(EXERCISE MATERIAL)

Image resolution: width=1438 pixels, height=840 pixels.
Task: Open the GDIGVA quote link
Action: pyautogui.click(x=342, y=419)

(End EXERCISE MATERIAL)
(EXERCISE MATERIAL)

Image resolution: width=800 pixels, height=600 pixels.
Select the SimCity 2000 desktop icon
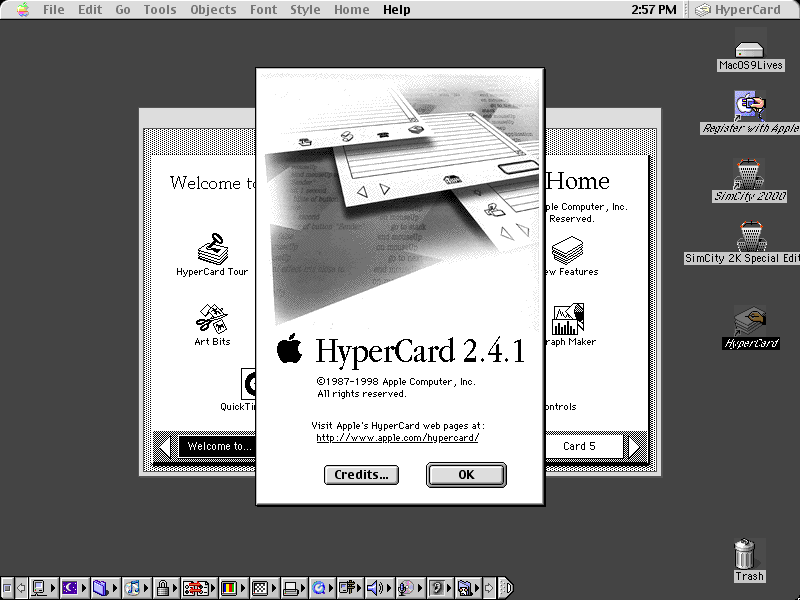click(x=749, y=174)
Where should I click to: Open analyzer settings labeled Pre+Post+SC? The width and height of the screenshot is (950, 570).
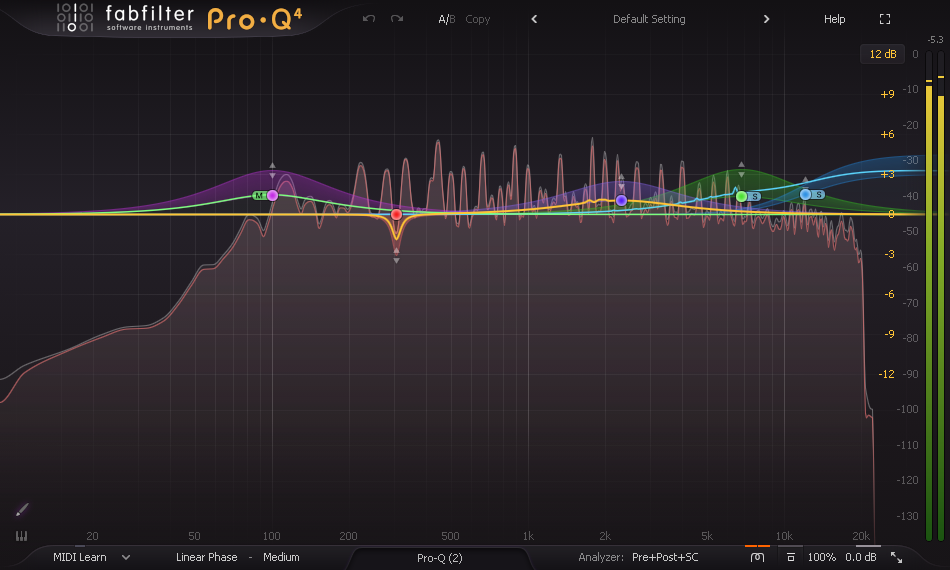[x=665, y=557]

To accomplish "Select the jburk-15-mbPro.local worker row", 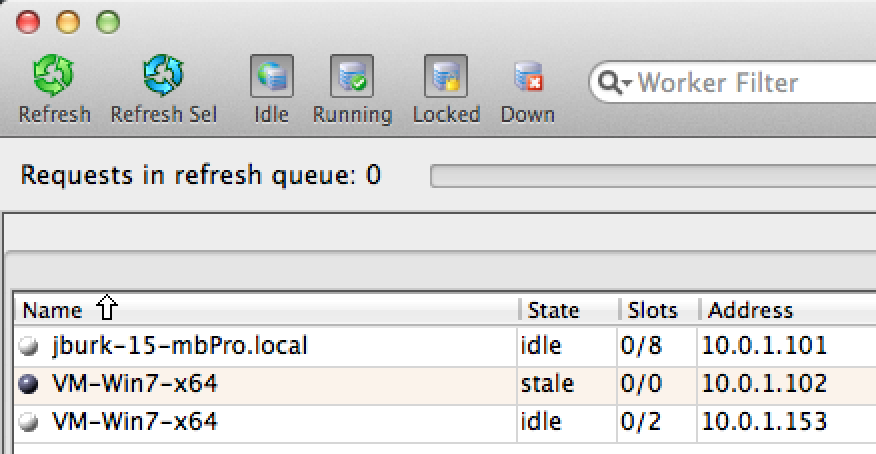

(End EXERCISE MATERIAL)

## EXERCISE PROMPT
Among the entries above, take the lines from the one with "Image resolution: width=800" through the one with "the jburk-15-mbPro.local worker" and retype them exactly, leaving out the pictures.

## SOLUTION TO THIS PROBLEM
Image resolution: width=800 pixels, height=600 pixels.
Select the SimCity 2000 desktop icon
click(x=749, y=174)
Where should I click to: Open analyzer settings labeled Pre+Post+SC? The width and height of the screenshot is (950, 570).
[x=665, y=557]

To accomplish "Select the jburk-15-mbPro.local worker row", 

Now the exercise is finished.